Many of the CDB and Tonatierra protesters have relatives in Guerrero who asked for support in the fight for justice.
La impunidad nos afecta a todos! Santiago de Chile se solidariza con #AyotzinapaSomosTodos #AccionGlobalPorAyotzinapa pic.twitter.com/72Lnh5hwqi
— SolidaridadChileMex (@SolidaChileMex) September 24, 2015
Translation: Impunity affects all of us! Santiago, Chile in solidarity with Ayotzinapa.
“It’s not like something that’s far off,” said Salvador Reza, community organizer for CDB and Tonatierra.
“They’re our families, it’s our families who are affected,” Reza said
CDB and Tonatierra will stage a special protest Saturday on the anniversary of the students’ disappearance. The demonstrators will march from the Mexican Consulate in Phoenix to the Tonatierra headquarters in downtown Phoenix.
Demonstrators burned an effigy of President Enrique Peña Nieto outside of the Mexican Consulate in 2014.
Madrid in solidarity with #Ayotzinapa #Mexico
Sept 26th, pl Reina Sofia at noon
pic.twitter.com/qYxZ3CH7rb
— Take the square (@takethesquare) September 24, 2015
It was a year ago Sept. 26 when a group of 100 mostly indigenous students from the Ayotzinapa Normal School in the state of Guerrero, Mexico, clashed with police following a protest.
The confrontation led to dozens of students fleeing the scene, a number of arrests and the deaths of six people. When it was over, 43 students were missing.
According to Mexican authorities, some of the police officers who confronted the students were working with the Guerreros Unidos drug cartel.

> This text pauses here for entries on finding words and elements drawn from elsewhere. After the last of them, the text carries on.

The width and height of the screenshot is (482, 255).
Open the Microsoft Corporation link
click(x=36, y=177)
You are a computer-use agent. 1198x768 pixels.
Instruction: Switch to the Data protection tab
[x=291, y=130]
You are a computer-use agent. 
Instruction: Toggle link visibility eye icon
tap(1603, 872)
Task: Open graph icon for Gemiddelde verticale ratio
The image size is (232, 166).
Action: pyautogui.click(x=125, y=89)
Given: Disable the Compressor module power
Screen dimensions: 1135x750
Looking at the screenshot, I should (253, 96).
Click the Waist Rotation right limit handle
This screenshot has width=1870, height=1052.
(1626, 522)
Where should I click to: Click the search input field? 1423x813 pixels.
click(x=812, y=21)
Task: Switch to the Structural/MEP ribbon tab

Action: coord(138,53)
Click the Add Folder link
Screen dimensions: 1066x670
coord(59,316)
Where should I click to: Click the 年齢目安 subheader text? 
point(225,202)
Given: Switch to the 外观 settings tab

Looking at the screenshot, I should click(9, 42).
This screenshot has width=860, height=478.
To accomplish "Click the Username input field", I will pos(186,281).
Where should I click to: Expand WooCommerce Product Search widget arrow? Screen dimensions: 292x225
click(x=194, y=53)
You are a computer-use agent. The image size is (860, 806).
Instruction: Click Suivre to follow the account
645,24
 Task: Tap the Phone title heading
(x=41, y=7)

Forum – Struggle for #Justice in #Ayotzinapa Sept 26 #Vancouver #YVR #AyotzinapaSomosTodos #YaMeCanse #Ayotzinapa1año pic.twitter.com/qkCxqTxXSe
— FireThisTime (@FTT_np) September 24, 2015
The disappearance of the students in Guerrero led to an international outcry and questions about the investigation.
Mexican authorities said police turned the students over to Guerreros Unidos gang members who killed the young men and incinerated their bodies in a garbage dump.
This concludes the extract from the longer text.